Anyway, back to my reflections. I rarely make New Years resolutions; it merely sets me up for failure. But I can think about changes without actually committing to them, that must count for something, right?
So, I imagined that I would have completed my BSN and be working on my MSN by now. I have 2 CLEP's and one course left to take. I WILL complete these in 2011, but as for the master's degree, forget it. Everything I have to teach is clinically oriented. I just couldn't imagine myself in a classroom. Therefore, teaching is down the drain.
I need to return to a busier ER before I become old, befuddled, and lose all of my skills completely. I have too much time on my hands, see way too many drug seekers and other pathetic souls, and lack an opportunity to use my clinical skills in a positive way. Besides, there is just way too much physician interference with the nursing part of nursing care at this facility; I understand the patriarchal culture of a religious hospital, but I have ever chafed at this kind of authority. I have become increasingly unhappy and will do my best to change that in the coming year. No promises, see.
I will try to keep my writing more positive, finish my novel (or scrap it and start from scratch), blog more frequently, read more books, and continue to get more exercise. I actually managed to lose weight during the holidays this year (5 pounds is not a big deal, but I see it as not weighing 10 pounds more, not too shabby). I will keep on making healthier eating choices because at my age, every calorie counts.
I continue to do synchronized skating, albeit badly; I expect every week for the coach to tell me I suck too badly to continue since I am probably the worst skater on the team. I cannot get any better at my age though, more's the pity.

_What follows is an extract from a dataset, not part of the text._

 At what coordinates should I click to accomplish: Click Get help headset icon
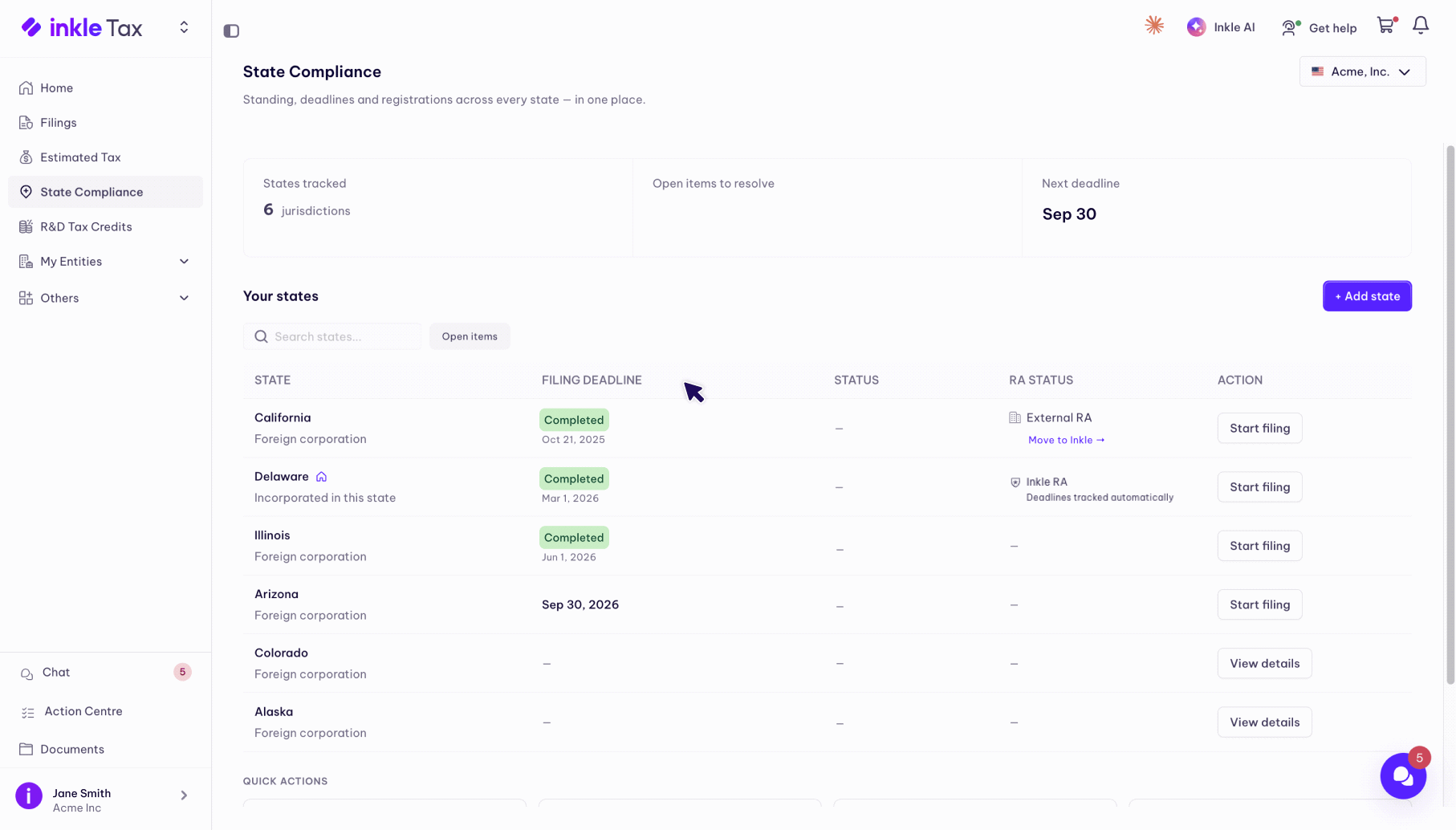coord(1289,28)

I do have fun though, most of the time.
I cherish my family; my husband is active and healthy, and we remain best friends after nearly 33 years of marriage. My kids are awesome; gainfully employed and doing well on their own, both college graduates. My four brothers and their families are happy and healthy, busy with their lives as my 10 nieces and nephews grow and thrive. My mom is 78 and has every last one of her marbles (not to mention her original teeth), is remarkably healthy and active, living on her own with a busier social life than mine.

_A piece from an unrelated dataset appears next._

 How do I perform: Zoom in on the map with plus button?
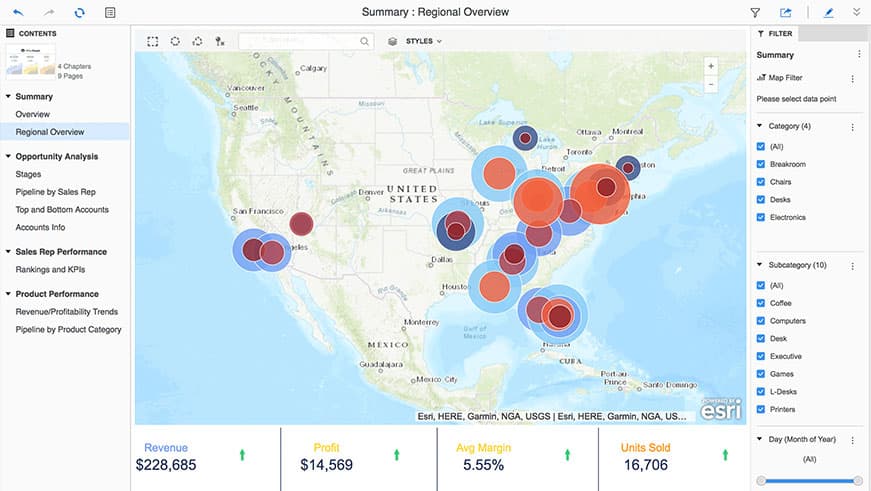click(711, 66)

I have wonderful friends, anyone of whom would be instantly by my side if I asked (as I would to them); the kind of friends who would wordlessly and without argument bring the lime along with the requested shovel. I laugh a lot with these girls; some were nursing school friends, some from various jobs, some from skating. Circles within circles within circles, what could be better. We might go weeks/months without hearing from each other some of us, so I will try to keep in touch more.
I could think about being nicer, stop terrorizing SIC, be less critical....nah. That's enough New Year's reflection for one night, besides it's almost 2011. Happy New Year!